Transthoracic and transesophageal echocardiographic images were acquired by experienced physicians according to an internal standard protocol; the images were digitally stored on a local server. The images were then reviewed independently by a different physician using a specialized image analysis software (Image Arena, Tomtec Corporation, Chicago, IL, USA). LA diameter in parasternal long-axis view (normal value < 40 mm) and estimated LA volume (area-/length method) in apical 2- and 4-chamber views were measured according to the recommendations of the American Society of Echocardiography and the European Association of Cardiovascular Imaging [22]. The estimated LA volume was adjusted for body surface area calculated by the Mosteller formula [23]. A left atrial volume index < 34 mL/m2 is considered normal.

2.4. Statistical Analysis

We used IBM SPSS Statistics 24.0 (IBM Corporation, Somers, NY, USA) for statistical analysis. Shapiro–Wilk and Kolmogorov–Smirnov tests were used to test normality. Mann–Whitney U-test and Fisher’s exact tests were used to compare metric and dichotomous variables, respectively.
We created several binary logistic regression models with the occurrence of AF as the dependent variable. In one model, we forced age, gender, and univariately associated variables (p < 0.15) into the model, while accounting for possible multicollinearity. As a maximum, we included 3 variables into logistic regression models and used the variance inflation factor to make spurious associations less probable. To test for robustness of the statistical models, we additionally forced single variables into the model that could be meaningful from a clinical perspective (e.g., diabetes mellitus, congestive heart failure, hypertension as risk markers for AF).

3. Results

3.1. Study Population

A total of 1153 consecutive patients (539 female, 47%) were admitted to our stroke unit with the diagnosis of ischemic stroke or transient ischemic attack (TIA) and screened for eligibility. 104 patients were consecutively enrolled and implanted with an ILR. AF was detected in 20 patients (19%) in a median follow-up time of 575 (IQR 470–580) days. Median age was 63 years (IQR 52–74 years); 43% were women. Details of the baseline assessments are shown in Table 1.

3.2. Univariate Analysis

3.2.1. Baseline Parameters

Patients with AF were significantly older (72 (67–75) vs. 60 (52–72) years; AF vs. no AF; p = 0.001) and—because of the higher age—had a significantly higher CHA2DS2-Vasc Score (5 (4–6) vs. 4 (3–5) points; AF vs. no AF; p = 0.02). All other baseline parameters (gender, body mass index, hypertension, diabetes, chronic heart failure, vascular disease) did not differ between the two groups.

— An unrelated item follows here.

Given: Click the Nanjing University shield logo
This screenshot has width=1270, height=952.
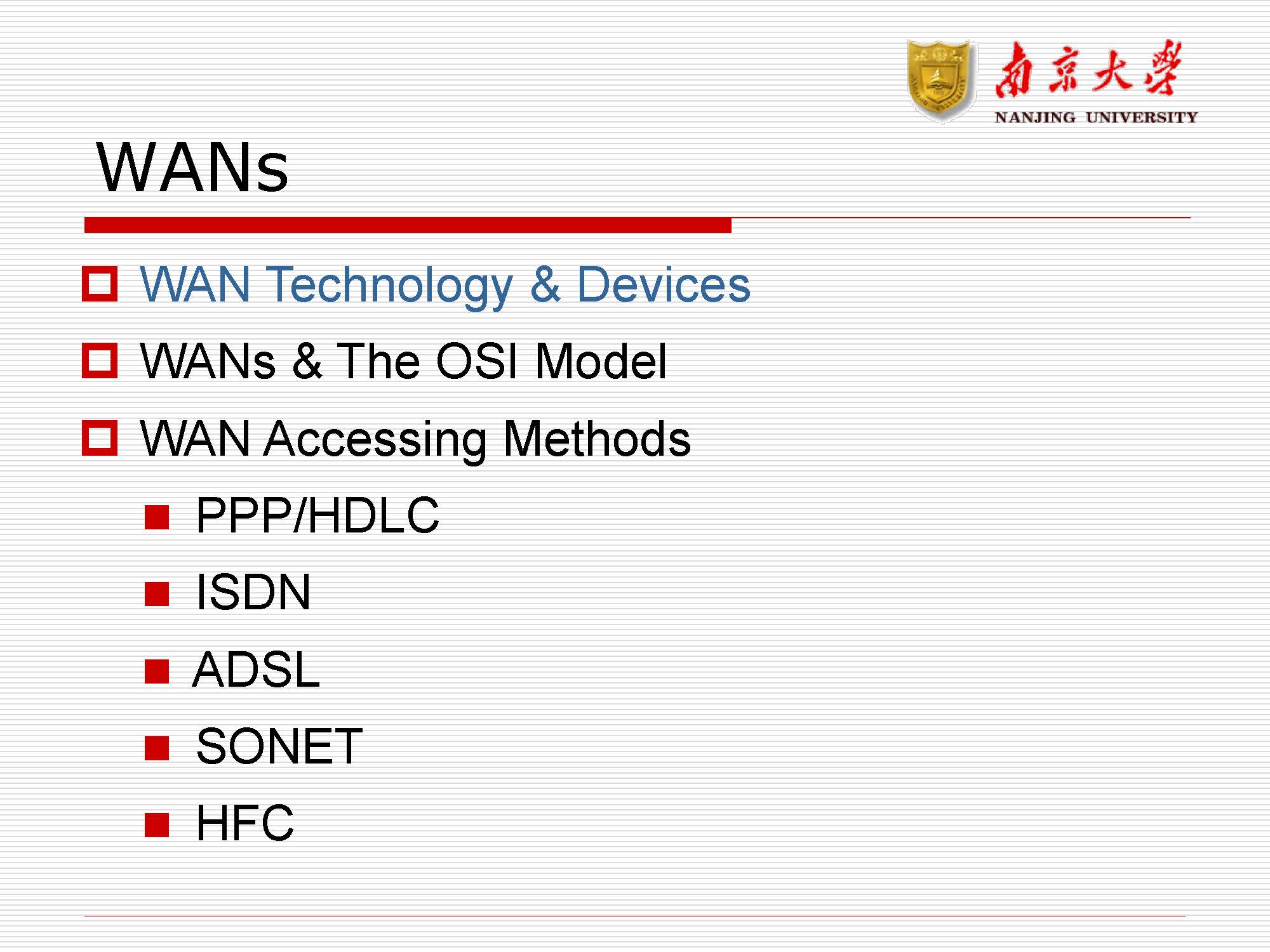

3.2.2. Echocardiographic Parameters

Median LA diameter in parasternal long axis was 38 mm, median LA volume was 56 mL, and indexed LA volume (LAVI) was 29 mL/m2; none of these measures showed a significant difference between patients with detected AF and those without. A non-significant trend towards a larger LAVI in patients with AF was observed (31 vs. 29 mL/m2; p = 0.09). Detailed results of the univariate analysis are shown in Table 2.

3.2.3. ECG Parameters

All obtained conduction parameters were within normal range. Patients with AF during follow-up showed a non-significant trend towards a shorter median -P-wave dispersion (10 ms vs. 20 ms; p = 0.08) and shorter duration of negative P-wave in V1 (60 ms vs. 67 ms; SD; p = 0.097). The incidence of premature atrial contractions (PACs) in the baseline ECG was significantly greater in the AF group when compared to the non-AF group (40% vs. 2%; p < 0.0001). Detailed results of the univariate analysis are shown in Table 2.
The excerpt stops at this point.